By Steve Pfarrer
THE POPE’S LEFT HAND
By Friedrich Christian Delius
Translated by Robert A. Cantrick
Noumena Press
noumeanpress.com
“The Pope’s Left Hand,” a novella translated from the original German (“Die linke Hand des Papstes”), begins with a seemingly innocuous moment. A retired German archaeologist, who now works as a tour guide for German sightseers in Rome, ducks into a Lutheran Church to wait for his next group to arrive. He notices a famous figure sitting pretty close by, dressed “like a simple parson or bishop” in a black suit suit and starched white collar: the Pope.
Once he’s seated, the narrator can see little of the pontiff except for his left hand, which leads him into an extended reverie, given the Pope’s hands “for once [were] not being used for one of the centuries-old rituals of his office and rank, not raised in greetings or to bless, not pressing other hands, inking signatures, praying … they invited me, they provoked me to reflect, they enticed me to discover the secret, if in fact there was a secret … They asked me riddles.”
“The Pope’s Left Hand,” published by Noumena Press of Whately, is by Friedrich Christian Delius, described by the publisher as an acclaimed writer in Germany who has won numerous awards there but whose work is not well known in the U.S.
Delius offers a satirical but also critical look at the Catholic Church in his novella, as the narrator’s thoughts range across centuries of Papal, Roman, and Catholic history, while also reflecting on art, politics, religion and the sights and sounds of Rome.

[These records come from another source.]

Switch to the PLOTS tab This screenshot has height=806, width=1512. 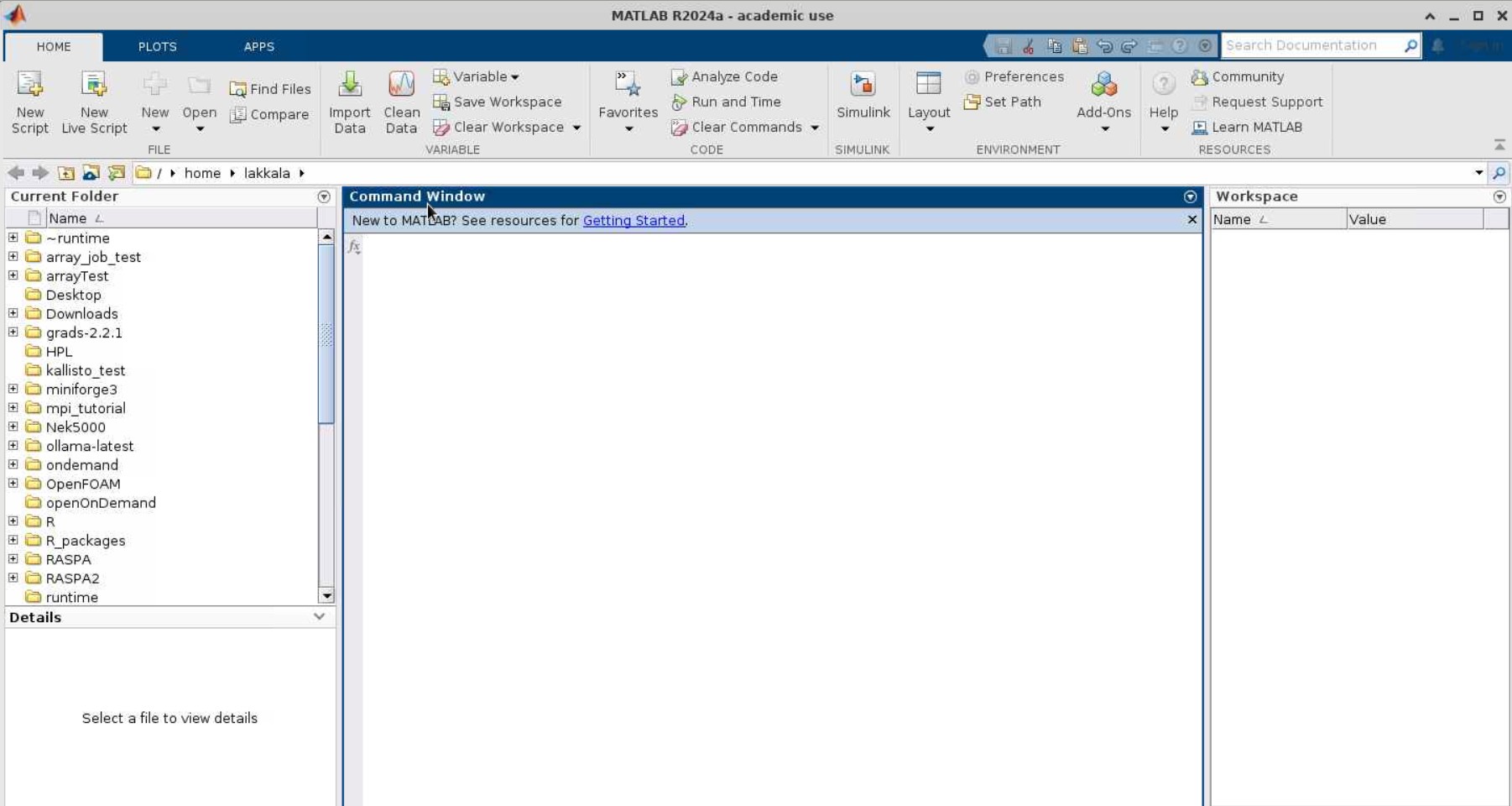(x=157, y=46)
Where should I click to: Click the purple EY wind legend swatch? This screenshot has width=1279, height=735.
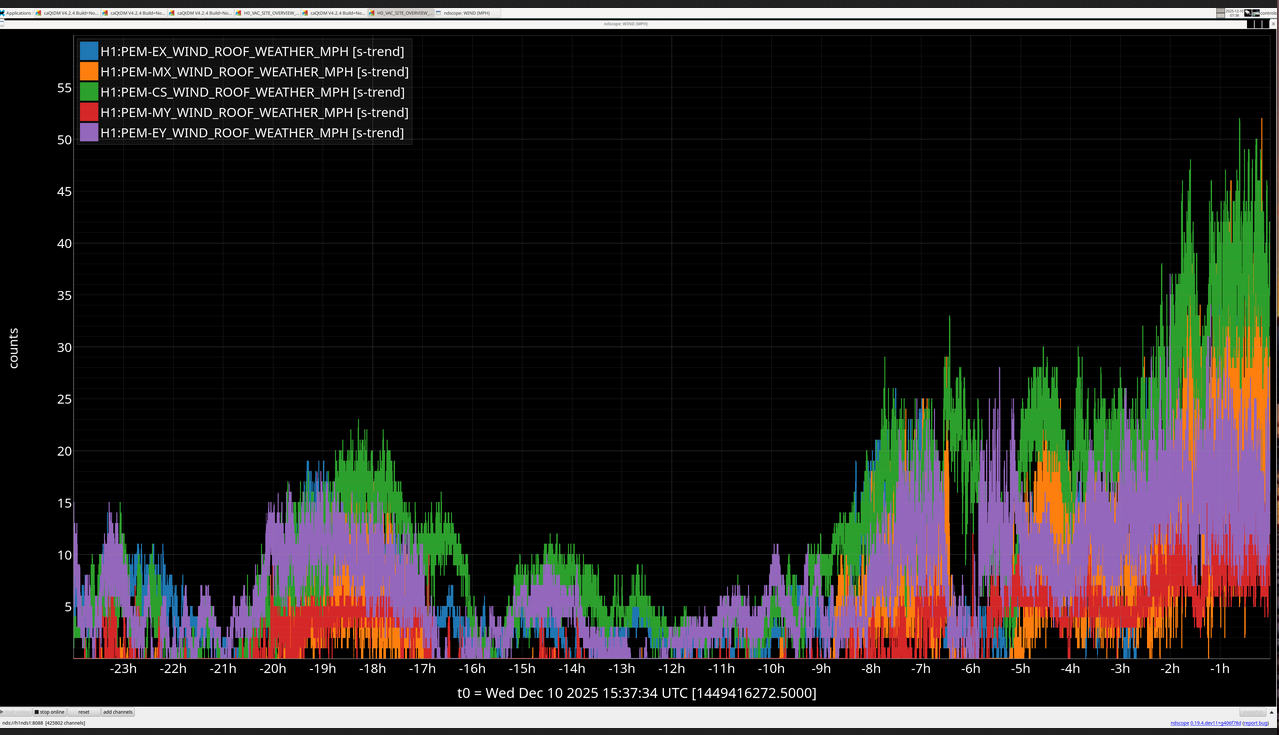pos(89,132)
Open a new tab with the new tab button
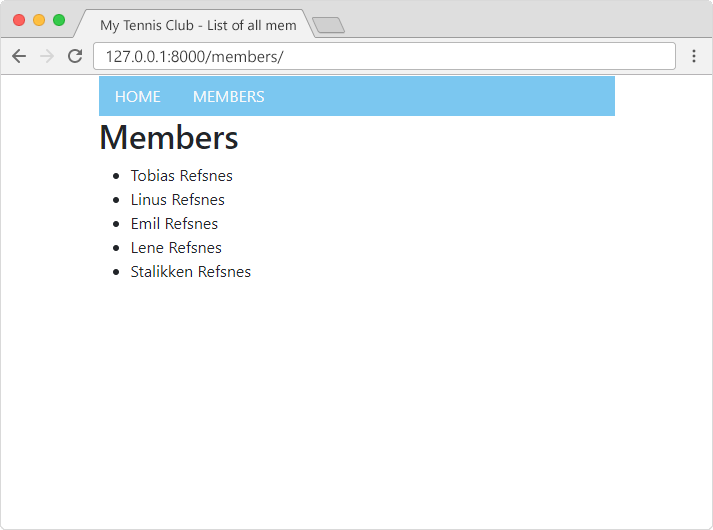Viewport: 713px width, 530px height. [x=328, y=25]
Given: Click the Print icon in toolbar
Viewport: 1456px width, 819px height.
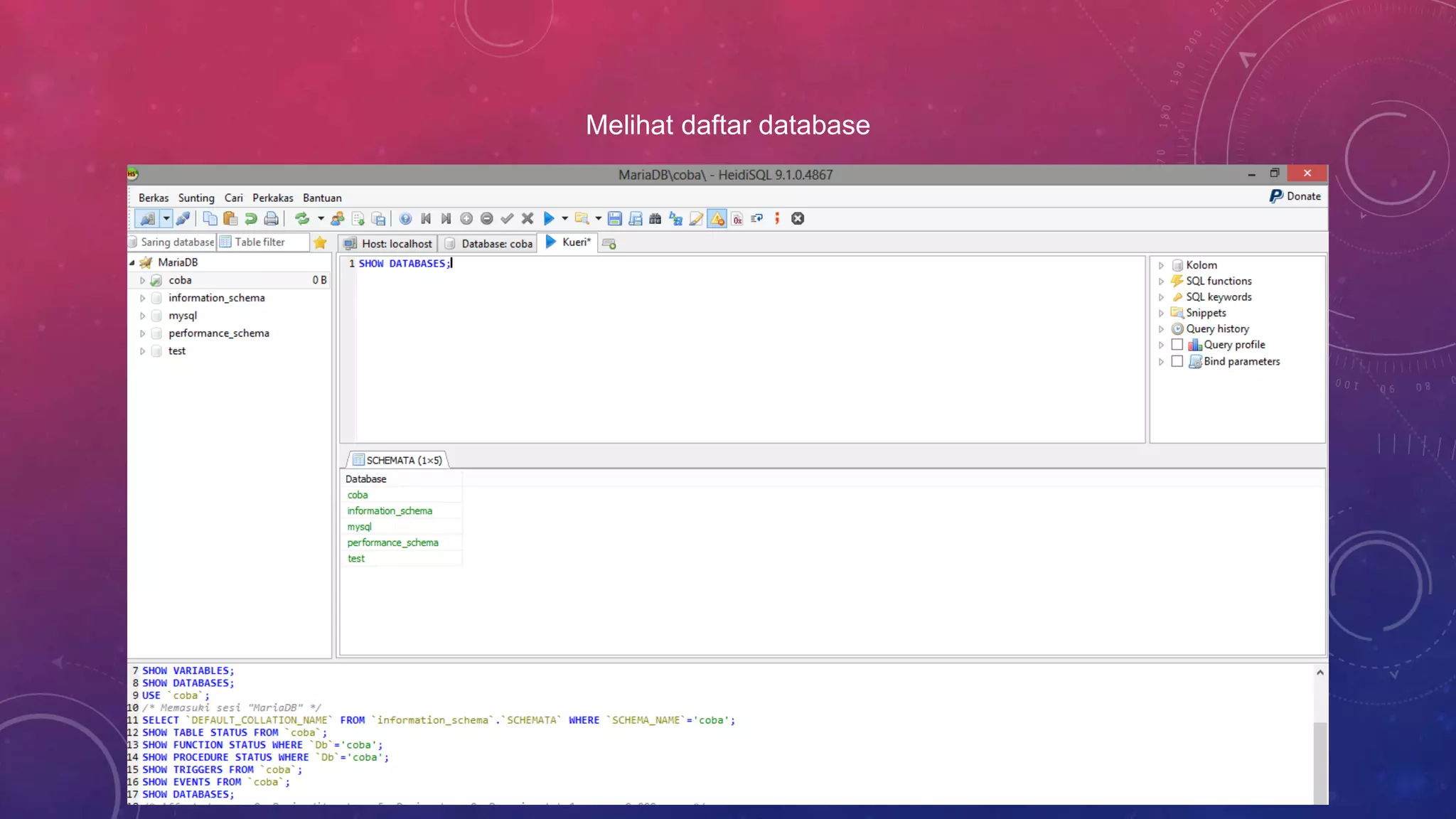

For instance, he looks at the question of what responsibility the Pope and the Catholic Church had to oppose the Nazis — even as he notes that Germans over the centuries repeatedly “invaded Italy … and defiled Rome, no doubt about it.”
The author also riffs on more modern developments, such as the visit Muammar Gaddafi, the former “oil dictator” of Libya, made to Italy in 2010 to meet former Italian Prime Minister Silvio Berlusconi; Gaddafi, seeking closer economic ties with Italy, brought an entourage of Berber horses and female bodyguards that became a media spectacle at the time.
Those Berber horses in turn prompt the narrator to recall the 80 Numidian stallions that Augustine presented to the Roman emperor Honorius, in exchange for the Church accepting Augustine’s doctrine of original sin — which leads him to remember a one-night stand he had years earlier.
Delius also offers some satirical sketches of Rome and its heavy tourist visitation, where places like the Sistine Chapel are overrun by people “jammed together side by side, in sandals in summer and reeking of sweat and perfume, in winter in heavy jackets, wet coats and running shoes, under the Last Judgment…. You think you smell the mass pizza breath and see it seeping like mold into the frescoes below the creation of Adam…. Ten thoroughbreds could not drag me there.”
As publicity notes for the book put it, “The Pope’s Left Hand” is at once “a timeless tale of Rome and the birth of a modern legend: how the Pope became a Lutheran.”
AT HOME: HISTORIC HOUSES OF EASTERN MASSACHUSETTS
By Beth Luey
Bright Leaf/University of Massachusetts Press
umass.edu/umpress/brightleaf
Betl Luey, who lives in Fairhaven, near New Bedford, is a former editor of the Adams Family Papers in Boston and also previously directed the Scholarly Publishing Program at Arizona State University. She’s put her knowledge of both writing and history to work in “At Home,” a profile of 11 historic homes in eastern Massachusetts and the families that made them famous.
The places Luey surveys have some distinguished lineage, like the Quincy homes of John Adams and John Quincy Adams, the nation’s second and sixth presidents, respectively, and Louisa May Alcott’s “Orchard” house in Concord, the place where Alcott wrote her famed novel, “Little Women,” in the late 1860s. The author has sorted though architectural and genealogical texts, wills, letters and diaries to construct her narrative.
Luey also writes in depth about the families and people who called these historic houses “home,” such as the fact that the Alcott family moved 30 times before they finally settled in the Orchard house in 1858 — and that Louisa, who in 1858 turned 26, avoided the place “as much as possible, living there only when she was ill or her parents needed her care.”
“At Home,” published by University of Massachusetts Press, contains a number of period photographs of these various homes and also information on visiting them (all are open to the public and have websites with additional information). One reviewer says of the book, “Impeccably researched and brilliantly written, At Home reintroduces us to old characters with new ideas when we least expect them.”
In other book-related news: Bill Wells, author of the short novel “Uno,” will be at Broadside Bookshop in Northampton Sunday, June 23 from 11-3 p.m. to sell copies of his book; all proceeds will go to Safe Passage, the Northampton organization that provides services for victims of abuse. Wells, of Wilbraham, wrote the book after learning his daughter was involved in an abusive relationship.